SET TASK: Arrange the lines below, from the one containing "You are a GUI" through the one containing "Looking at the", inclusive, as a Markdown table with the columns No. and Line. Skip blank lines and leave the pictures out.

STORED ROWS:
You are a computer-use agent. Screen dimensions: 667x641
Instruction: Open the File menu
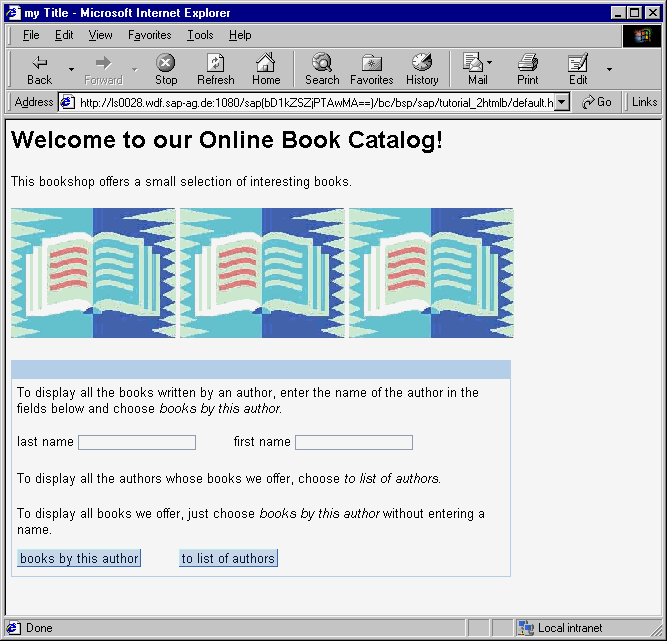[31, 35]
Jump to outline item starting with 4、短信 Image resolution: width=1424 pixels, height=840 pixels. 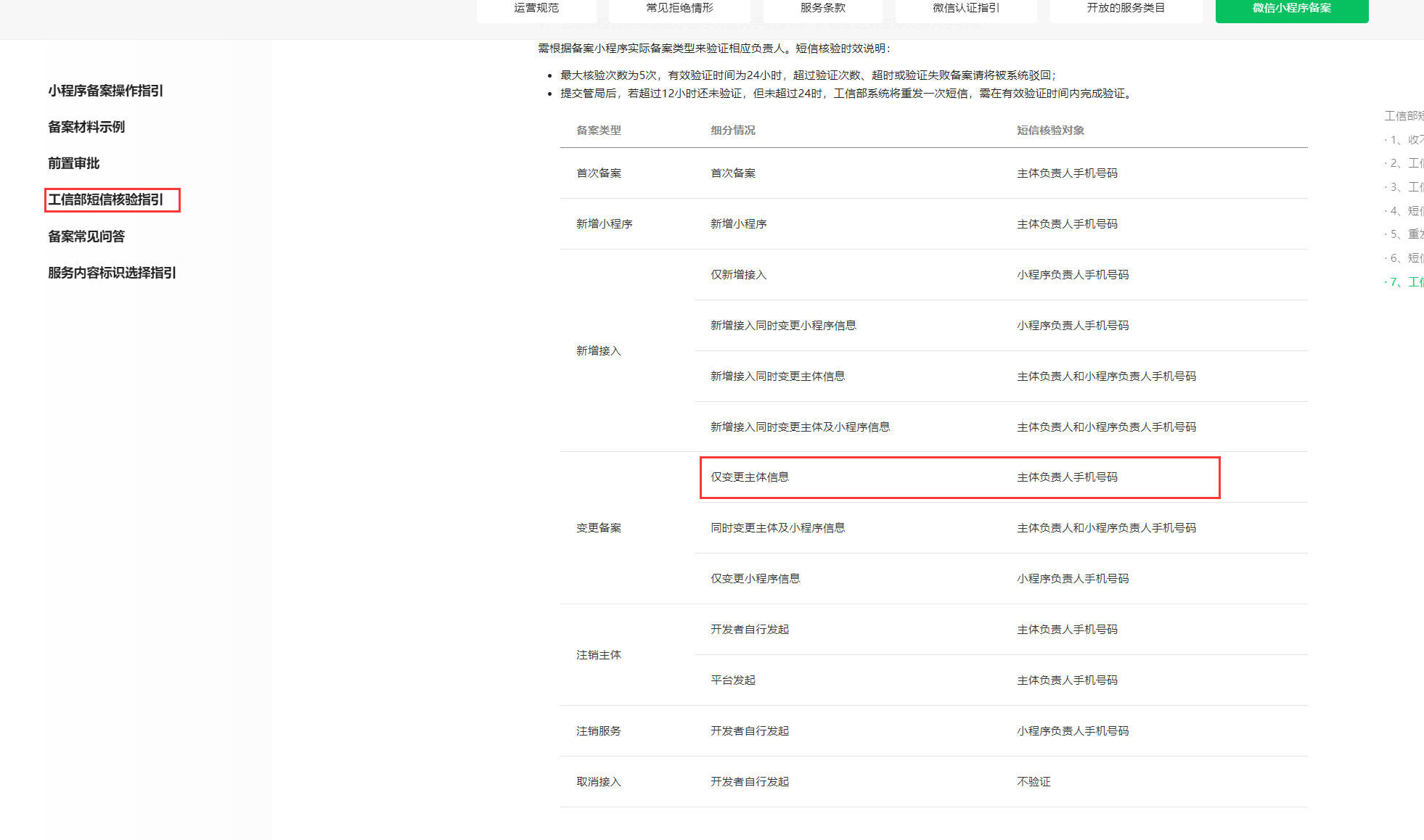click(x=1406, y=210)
...
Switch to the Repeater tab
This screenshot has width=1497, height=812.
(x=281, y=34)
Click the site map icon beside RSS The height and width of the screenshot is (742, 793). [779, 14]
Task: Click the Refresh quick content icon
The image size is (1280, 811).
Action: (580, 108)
--
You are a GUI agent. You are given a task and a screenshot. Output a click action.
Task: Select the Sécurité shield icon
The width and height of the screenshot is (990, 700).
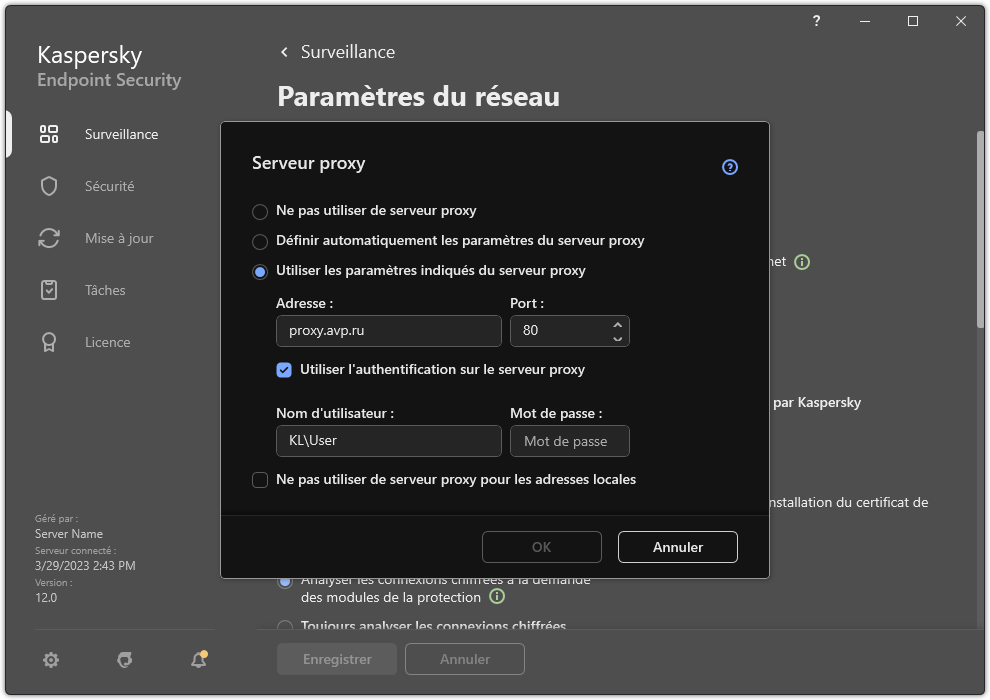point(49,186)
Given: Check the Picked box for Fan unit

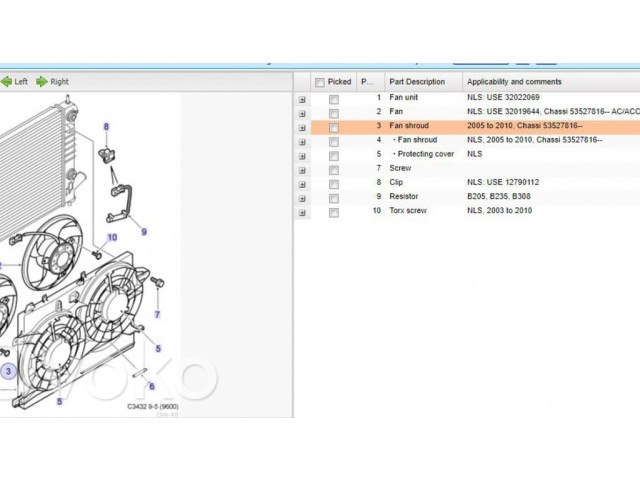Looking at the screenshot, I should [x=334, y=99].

ANSWER FOR THIS EXERCISE:
| No. | Line |
|---|---|
| 1 | You are a GUI agent. You are given a task and a screenshot. Output a click action. |
| 2 | Task: Select the Sécurité shield icon |
| 3 | The width and height of the screenshot is (990, 700). |
| 4 | point(49,186) |
| 5 | Given: Check the Picked box for Fan unit |
| 6 | Looking at the screenshot, I should [x=334, y=99]. |